**Stored dataset items**
================================
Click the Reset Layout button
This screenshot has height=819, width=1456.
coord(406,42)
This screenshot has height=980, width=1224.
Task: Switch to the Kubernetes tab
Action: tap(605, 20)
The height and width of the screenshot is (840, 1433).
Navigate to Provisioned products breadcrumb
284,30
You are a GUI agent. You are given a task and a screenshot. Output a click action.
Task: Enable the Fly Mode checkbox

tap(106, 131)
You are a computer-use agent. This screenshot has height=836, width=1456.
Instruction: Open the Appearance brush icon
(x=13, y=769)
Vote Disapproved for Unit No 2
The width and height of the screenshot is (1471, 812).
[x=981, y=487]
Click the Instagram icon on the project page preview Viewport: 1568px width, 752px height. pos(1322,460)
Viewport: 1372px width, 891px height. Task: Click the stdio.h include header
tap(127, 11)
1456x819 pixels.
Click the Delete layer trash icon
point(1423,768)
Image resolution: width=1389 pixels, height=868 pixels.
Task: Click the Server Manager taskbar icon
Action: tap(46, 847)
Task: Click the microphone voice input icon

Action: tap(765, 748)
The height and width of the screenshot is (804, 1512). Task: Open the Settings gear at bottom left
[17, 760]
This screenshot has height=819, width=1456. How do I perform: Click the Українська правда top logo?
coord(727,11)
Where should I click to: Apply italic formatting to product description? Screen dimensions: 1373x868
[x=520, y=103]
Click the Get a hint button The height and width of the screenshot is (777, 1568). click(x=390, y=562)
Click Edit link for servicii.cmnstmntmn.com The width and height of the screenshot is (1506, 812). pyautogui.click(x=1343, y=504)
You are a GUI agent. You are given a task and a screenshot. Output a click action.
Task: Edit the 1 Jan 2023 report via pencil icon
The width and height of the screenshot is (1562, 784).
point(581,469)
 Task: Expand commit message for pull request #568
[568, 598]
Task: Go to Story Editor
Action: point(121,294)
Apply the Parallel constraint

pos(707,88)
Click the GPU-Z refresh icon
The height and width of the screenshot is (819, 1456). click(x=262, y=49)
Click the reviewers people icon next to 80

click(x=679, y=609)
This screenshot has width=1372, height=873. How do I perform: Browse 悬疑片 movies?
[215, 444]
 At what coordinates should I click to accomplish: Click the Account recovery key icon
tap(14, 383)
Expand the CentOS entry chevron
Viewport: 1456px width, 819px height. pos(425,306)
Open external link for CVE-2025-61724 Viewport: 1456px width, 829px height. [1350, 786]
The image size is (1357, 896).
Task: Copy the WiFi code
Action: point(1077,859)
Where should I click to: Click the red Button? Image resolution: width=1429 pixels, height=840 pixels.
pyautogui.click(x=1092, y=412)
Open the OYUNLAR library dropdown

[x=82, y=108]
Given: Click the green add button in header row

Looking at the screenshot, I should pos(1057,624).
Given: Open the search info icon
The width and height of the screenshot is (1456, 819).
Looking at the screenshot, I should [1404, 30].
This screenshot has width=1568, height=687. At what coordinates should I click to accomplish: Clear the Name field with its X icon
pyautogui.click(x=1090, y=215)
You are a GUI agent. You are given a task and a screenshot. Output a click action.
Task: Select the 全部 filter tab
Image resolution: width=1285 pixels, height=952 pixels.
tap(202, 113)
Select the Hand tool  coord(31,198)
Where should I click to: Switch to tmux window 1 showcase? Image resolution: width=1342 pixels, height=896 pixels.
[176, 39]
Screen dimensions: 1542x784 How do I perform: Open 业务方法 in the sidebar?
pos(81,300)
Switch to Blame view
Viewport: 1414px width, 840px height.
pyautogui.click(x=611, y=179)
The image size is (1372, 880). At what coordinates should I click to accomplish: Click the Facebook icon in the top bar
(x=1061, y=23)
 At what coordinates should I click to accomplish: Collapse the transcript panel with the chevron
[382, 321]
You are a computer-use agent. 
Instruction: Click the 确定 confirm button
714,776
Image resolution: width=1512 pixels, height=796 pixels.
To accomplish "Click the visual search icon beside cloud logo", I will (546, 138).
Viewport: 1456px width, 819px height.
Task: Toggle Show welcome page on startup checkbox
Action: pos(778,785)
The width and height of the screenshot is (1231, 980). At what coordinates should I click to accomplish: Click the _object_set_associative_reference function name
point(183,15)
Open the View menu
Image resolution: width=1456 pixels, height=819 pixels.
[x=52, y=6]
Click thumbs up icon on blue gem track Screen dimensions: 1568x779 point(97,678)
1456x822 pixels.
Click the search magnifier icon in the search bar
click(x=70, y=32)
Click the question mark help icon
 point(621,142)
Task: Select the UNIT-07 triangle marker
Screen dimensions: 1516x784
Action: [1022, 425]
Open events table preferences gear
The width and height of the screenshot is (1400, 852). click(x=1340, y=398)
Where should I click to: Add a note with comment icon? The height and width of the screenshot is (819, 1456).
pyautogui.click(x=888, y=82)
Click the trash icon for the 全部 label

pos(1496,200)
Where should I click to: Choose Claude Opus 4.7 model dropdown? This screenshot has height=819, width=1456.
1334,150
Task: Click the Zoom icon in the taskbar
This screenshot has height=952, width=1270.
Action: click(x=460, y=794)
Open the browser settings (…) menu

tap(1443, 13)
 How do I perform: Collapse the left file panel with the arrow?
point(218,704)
================================
**ABOUT THIS TASK**
Out of the records above, pull each line containing the word "computer".

**REPLY**
You are a computer-use agent. This screenshot has height=836, width=1456.
You are a computer-use agent. 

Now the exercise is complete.